患有闭塞性主髂动脉旁路移植术(ABF)的患者可采用多种技术进行治疗。由于担心手术的复杂性和发病率,很少进行再次 ABF(rABF)旁路手术。本分析的目的是比较主髂动脉闭塞性疾病的 rABF 旁路与原发性 ABF(pABF)旁路的中期结果,以确定结果是否存在显著差异。
对 2002 年 1 月至 2012 年 3 月期间因阻塞性疾病行 ABF 旁路手术的所有患者进行回顾性分析。在此期间,19 例患者接受 rABF 旁路手术,194 例患者接受 pABF 旁路手术。为了与 rABF 旁路组进行比较,收集了 19 例择期 pABF 旁路手术患者的适应证和合并症匹配的病例对照队列的数据。主要终点包括主要并发症发生率以及 30 天和全因死亡率。次要终点包括免于截肢和免于主要不良肢体事件。

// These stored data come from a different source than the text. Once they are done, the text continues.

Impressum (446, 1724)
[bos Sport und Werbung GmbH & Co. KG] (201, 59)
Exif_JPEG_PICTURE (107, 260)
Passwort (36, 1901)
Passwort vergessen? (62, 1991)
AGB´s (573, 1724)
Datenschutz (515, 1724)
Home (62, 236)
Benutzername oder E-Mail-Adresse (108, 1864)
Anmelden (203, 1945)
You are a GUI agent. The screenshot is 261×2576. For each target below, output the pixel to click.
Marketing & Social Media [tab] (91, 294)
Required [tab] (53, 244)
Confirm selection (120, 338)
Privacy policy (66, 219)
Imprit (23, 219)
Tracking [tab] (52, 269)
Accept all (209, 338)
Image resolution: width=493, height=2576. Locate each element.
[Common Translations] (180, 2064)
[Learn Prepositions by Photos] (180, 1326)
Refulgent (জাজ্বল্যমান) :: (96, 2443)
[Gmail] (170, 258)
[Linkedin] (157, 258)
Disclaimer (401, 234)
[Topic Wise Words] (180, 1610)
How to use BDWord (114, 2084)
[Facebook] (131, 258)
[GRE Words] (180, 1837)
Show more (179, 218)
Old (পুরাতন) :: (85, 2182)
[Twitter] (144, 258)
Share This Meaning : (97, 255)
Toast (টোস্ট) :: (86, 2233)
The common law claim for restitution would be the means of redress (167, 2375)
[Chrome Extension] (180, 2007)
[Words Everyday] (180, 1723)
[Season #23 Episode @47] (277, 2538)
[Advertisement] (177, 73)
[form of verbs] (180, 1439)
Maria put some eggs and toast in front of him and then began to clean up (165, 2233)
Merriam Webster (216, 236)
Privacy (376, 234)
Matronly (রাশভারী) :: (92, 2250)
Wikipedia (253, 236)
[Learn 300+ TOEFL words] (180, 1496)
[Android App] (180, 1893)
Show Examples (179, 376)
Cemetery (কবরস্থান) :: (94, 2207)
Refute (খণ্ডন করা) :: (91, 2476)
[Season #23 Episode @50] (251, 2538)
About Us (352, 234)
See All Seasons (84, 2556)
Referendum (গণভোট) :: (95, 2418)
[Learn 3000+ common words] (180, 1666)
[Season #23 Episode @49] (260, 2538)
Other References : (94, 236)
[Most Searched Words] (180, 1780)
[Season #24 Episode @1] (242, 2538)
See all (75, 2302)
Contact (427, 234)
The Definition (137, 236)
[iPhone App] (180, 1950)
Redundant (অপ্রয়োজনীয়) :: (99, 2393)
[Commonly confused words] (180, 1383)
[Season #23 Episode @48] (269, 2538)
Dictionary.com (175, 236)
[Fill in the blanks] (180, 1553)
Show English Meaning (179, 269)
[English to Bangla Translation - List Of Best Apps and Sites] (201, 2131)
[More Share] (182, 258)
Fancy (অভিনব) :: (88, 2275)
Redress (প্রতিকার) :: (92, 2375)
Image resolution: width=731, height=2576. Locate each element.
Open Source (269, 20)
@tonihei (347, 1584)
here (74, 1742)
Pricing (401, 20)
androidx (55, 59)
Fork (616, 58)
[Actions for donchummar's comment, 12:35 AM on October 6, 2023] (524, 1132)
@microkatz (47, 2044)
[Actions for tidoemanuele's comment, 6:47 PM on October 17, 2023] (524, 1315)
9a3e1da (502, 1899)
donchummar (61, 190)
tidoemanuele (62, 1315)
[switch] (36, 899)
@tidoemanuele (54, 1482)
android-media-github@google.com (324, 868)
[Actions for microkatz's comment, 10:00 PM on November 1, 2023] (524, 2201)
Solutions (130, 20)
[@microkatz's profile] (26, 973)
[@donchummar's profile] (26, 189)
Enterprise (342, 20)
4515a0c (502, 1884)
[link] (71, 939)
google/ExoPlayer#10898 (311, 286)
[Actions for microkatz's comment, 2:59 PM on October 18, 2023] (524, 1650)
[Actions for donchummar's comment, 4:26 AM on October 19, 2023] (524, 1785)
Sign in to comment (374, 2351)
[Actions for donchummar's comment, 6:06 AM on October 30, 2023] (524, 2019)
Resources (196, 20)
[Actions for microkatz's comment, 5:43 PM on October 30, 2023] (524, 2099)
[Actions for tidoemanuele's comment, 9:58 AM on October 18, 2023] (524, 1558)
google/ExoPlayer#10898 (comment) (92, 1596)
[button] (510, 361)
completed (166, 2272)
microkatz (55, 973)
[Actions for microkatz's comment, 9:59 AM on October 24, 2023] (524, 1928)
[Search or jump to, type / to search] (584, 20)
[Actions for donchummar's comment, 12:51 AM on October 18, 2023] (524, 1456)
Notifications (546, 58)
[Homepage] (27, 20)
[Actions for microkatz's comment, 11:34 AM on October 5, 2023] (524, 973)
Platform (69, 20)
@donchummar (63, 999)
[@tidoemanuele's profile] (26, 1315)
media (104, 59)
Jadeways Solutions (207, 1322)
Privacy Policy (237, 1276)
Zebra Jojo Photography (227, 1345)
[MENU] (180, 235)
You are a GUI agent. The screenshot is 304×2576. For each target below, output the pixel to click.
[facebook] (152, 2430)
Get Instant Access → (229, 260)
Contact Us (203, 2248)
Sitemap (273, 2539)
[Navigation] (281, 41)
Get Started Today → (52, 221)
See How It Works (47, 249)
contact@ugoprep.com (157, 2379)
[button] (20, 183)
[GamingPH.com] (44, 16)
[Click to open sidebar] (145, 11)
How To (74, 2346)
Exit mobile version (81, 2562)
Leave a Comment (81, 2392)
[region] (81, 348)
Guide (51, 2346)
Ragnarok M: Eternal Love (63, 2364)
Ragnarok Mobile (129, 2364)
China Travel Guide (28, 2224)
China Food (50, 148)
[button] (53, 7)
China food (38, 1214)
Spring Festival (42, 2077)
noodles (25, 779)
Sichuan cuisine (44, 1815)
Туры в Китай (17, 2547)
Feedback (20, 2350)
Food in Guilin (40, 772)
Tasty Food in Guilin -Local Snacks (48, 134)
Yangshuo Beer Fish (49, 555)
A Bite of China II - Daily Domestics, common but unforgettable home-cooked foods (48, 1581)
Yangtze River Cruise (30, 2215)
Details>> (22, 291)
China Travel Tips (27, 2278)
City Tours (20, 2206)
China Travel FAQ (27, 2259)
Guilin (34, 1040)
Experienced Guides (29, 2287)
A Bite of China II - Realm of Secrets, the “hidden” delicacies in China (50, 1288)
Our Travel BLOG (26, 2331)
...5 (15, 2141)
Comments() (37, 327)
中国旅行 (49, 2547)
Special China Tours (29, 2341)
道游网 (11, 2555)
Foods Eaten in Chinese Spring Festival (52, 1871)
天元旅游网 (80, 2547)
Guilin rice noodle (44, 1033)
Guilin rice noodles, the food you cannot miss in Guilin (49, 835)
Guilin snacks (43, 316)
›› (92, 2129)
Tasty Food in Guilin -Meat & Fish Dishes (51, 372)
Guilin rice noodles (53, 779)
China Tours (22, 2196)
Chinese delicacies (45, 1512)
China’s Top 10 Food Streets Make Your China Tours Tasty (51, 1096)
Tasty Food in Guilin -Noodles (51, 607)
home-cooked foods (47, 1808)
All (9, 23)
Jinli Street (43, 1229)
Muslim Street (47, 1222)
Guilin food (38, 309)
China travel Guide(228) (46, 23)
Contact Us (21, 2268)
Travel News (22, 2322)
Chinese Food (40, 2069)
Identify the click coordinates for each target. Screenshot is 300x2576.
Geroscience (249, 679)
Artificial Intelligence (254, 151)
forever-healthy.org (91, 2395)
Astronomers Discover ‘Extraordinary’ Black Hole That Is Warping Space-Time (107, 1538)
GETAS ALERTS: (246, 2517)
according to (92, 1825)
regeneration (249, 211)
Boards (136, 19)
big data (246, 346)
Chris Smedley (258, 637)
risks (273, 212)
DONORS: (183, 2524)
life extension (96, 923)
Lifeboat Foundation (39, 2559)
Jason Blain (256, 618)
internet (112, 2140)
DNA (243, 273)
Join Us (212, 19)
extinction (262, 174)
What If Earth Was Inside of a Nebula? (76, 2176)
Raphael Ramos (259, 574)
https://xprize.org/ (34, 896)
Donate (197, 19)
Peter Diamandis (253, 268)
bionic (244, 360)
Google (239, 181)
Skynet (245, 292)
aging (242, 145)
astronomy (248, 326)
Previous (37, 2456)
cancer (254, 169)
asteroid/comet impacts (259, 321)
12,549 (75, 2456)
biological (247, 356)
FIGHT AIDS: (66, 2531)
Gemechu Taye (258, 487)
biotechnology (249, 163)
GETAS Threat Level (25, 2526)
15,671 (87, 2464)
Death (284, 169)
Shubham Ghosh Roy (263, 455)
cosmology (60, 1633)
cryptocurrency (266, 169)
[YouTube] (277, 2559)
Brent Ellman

与 pABF 旁路患者相比,rABF 旁路患者更频繁地接受过先前的非解剖或下肢旁路手术(P =.02);然而,先前失败的腔内髂内干预发生率无差异(P =.4)。根据设计,rABF 和 pABF 旁路组的适应证相同(跛行,n = 6/6 [31.6%];P = 1;严重肢体缺血,n = 13/13 [78.4%];P = 1)。rABF 旁路组更频繁地通过腹膜后暴露进行主动脉入路(n = 13 与 n = 1;P <.0001),并且 rABF 旁路患者中需要同时进行下肢旁路或术中辅助治疗如深部血管成形术的比例显著更高(n = 14 与 n = 5;P =.01)。rABF 旁路患者失血更多(1097 ± 983 mL 与 580 ± 457 mL;P =.02),术中输入更多液体(3400 ± 1422 mL 与 2279 ± 993 mL;P =.01),总手术时间更长(408 ± 102 分钟与 270 ± 48 分钟;P <.0001)。住院时间(天 ± 标准差)相似(pABF 旁路,11.2 ± 10.4;rABF 旁路,9.1 ± 4.5;P =.7),两组均无 30 天或住院内死亡。两组主要并发症发生率相似(pABF 旁路,n = 6 [31.6%];rABF 旁路,n = 4 [21.1%];观察差异,9.5%;95%置信区间,-17.6%至 36.7%;P =.7)。pABF 和 rABF 旁路患者的 2 年主要不良肢体事件无事件率分别为 82% ± 9%和 78% ± 10%(对数秩,P =.6)。2 年无截肢生存率分别为 pABF 和 rABF 旁路患者的 90 ± 9%和 89 ± 8%(P =.5)。2 年生存率分别为 pABF 和 rABF 旁路患者的 91% ± 9%和 90% ± 9%(P =.8)。
与 pABF 旁路相比,rABF 旁路患者的手术复杂性更高,表现为手术时间、失血量和辅助治疗的需求增加。然而,与 pABF 旁路患者相比,围手术期发病率、死亡率和中期生存率相似。这些结果支持在选定的患者中使用 rABF 旁路。